### [Texte source]
Mediator° : la norfenfluramine au cœur du procès

Le jugement dans le procès pénal Mediator° est attendu fin mars 2021, douze ans après le retrait du marché français de ce médicament qui a causé la mort de plusieurs centaines de personnes par hypertension artérielle pulmonaire (HTAP) ou par valvulopathie (1).

Le benfluorex, une fenfluramine comme les autres

Une des questions-clés du procès est de déterminer à partir de quand la firme Servier a su que le benfluorex pouvait entraîner des HTAP (a).

Le benfluorex (ex-Mediator°), la fenfluramine (ex-Pondéral°) et la dexfenfluramine (ex-Isoméride°) sont des fenfluramines mises au point par la firme Servier à partir des années 1960, en s'inspirant de la norfenfluramine, un dérivé fluoré de l'amfétamine, aux propriétés surtout anorexigènes (2,3).

Des HTAP dues aux anorexigènes amphétaminiques (autres que les fenfluramines) sont rapportées depuis la fin des années 1960 (1,2). Avec la fenfluramine, cet effet a été attesté chez le rat par un chercheur de Servier en 1971 (2). Des cas d'HTAP sous dexfenfluramine et fenfluramine ont été notifiés, notamment en France, et publiés dans des revues internationales à grande diffusion en 1981, 1992 et 1993. Un lien entre la fenfluramine et la dexfenfluramine et des HTAP a été confirmé en 1995 par l'étude Ipphs, commanditée par la firme Servier, ce qui a contribué à leur retrait du marché français en 1997 (2).

### [Les données]
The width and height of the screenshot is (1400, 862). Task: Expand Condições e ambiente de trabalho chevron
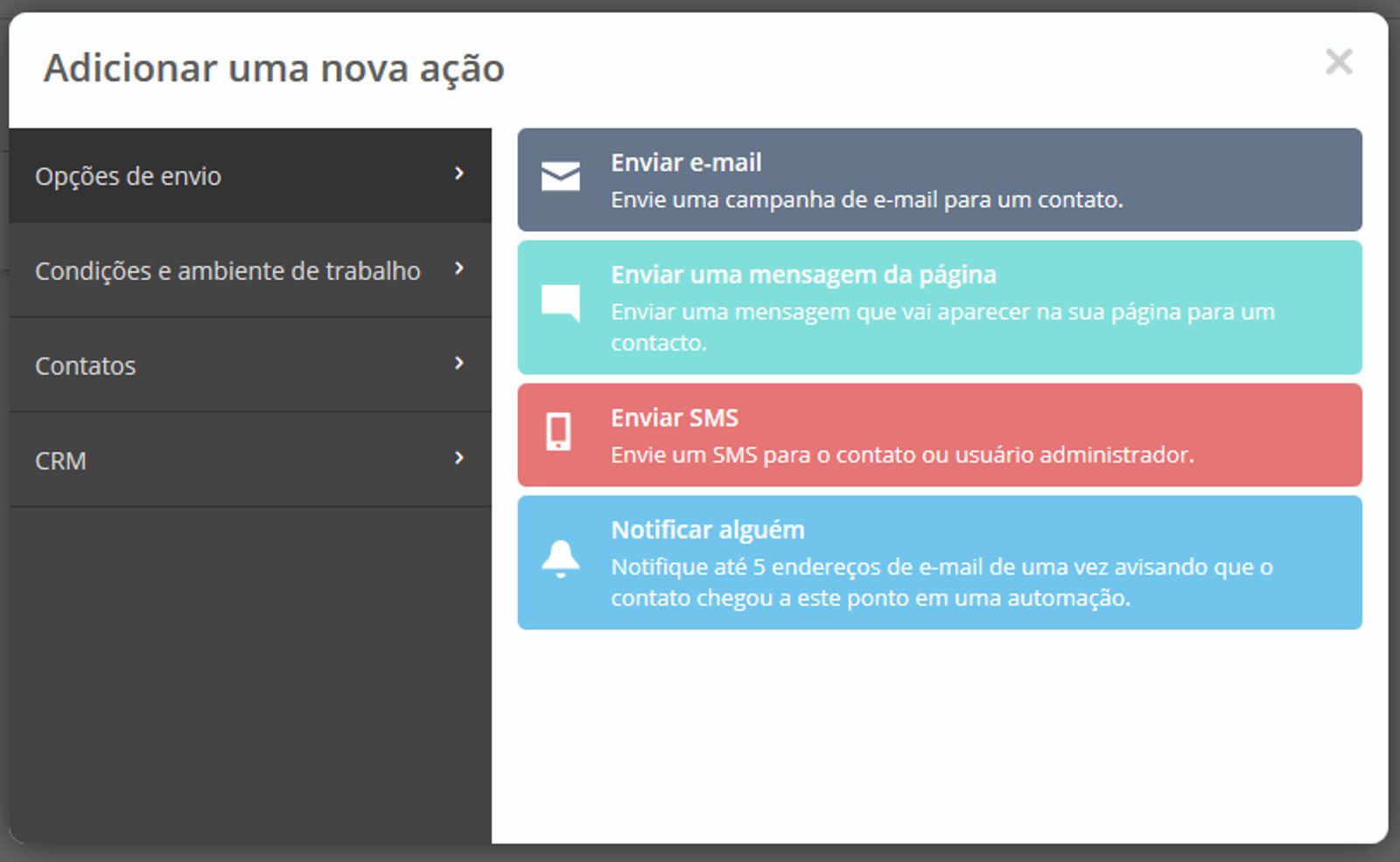458,269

### [Consigne 1]
Relevez dans le texte sur le procès Mediator toutes les fenfluramines mises au point par la firme Servier, chacune avec son ancien nom commercial.
### [Consigne 2]
Poursuivez la rédaction du texte sur le procès Mediator à partir de sa dernière phrase.

### [Réponse 1]
- le benfluorex (ex-Mediator°)
- la fenfluramine (ex-Pondéral°)
- la dexfenfluramine (ex-Isoméride°)

### [Réponse 2]
Le fait que les fenfluramines ont pour métabolite la norfenfluramine a été établi au milieu des années 1960 (2,3). En 1972, une publication de la firme Servier mentionne la norfenfluramine comme métabolite du benfluorex, lequel est d'ailleurs présenté sous son nom chimique de N-(2-benzoyloxyethyl) norfenfluramine (2).

Le benfluorex est métabolisé en norfenfluramine en quantité proche de celle mesurée avec les autres fenfluramines à leurs posologies respectives, selon l'étude Gordon, interne à Servier, de 1993 (3à5). Cette étude aurait été fournie à l'Agence française du médicament au plus tard en 1998 selon la firme, de manière incomplète selon l'Agence (4).

L'Agence mal informée ?

En somme, dès les années 1970, des données laissaient pressentir que le benfluorex avait principalement les mêmes propriétés que les autres amphétaminiques, dont la fenfluramine. Et dès le milieu des années 1990, il existait de forts arguments pour soupçonner le benfluorex d'entraîner des HTAP, au même titre que les autres fenfluramines.

Mais la firme Servier l'a maintenu sur le marché jusqu'en 2009, au moment où l'Agence française du médicament a enfin décidé le retrait du marché, après la révélation du désastre humain. Une agence dont certains responsables ont cru jusqu'au bout la firme quand elle affirmait que la norfenfluramine issue du benfluorex était produite en quantité négligeable ; voire n'était pas métabolisée de la même manière que la norfenfluramine issue des autres fenfluramines (4). L'« absurdité scientifique » de cette affirmation a été soulignée par une procureure (b).

Ces éléments expliquent à eux seuls pourquoi il est reproché à la firme et à l'Agence de ne pas avoir retiré le benfluorex du marché au plus tard au milieu des années 1990 (6).

©Prescrire

Notes

a- Un lien entre fenfluramines et valvulopathies a été découvert dans un second temps (réf. 1).

b- Citation issue de la prise de notes d'un rédacteur de Prescrire présent à l'audience lors du réquisitoire le 23 juin 2020.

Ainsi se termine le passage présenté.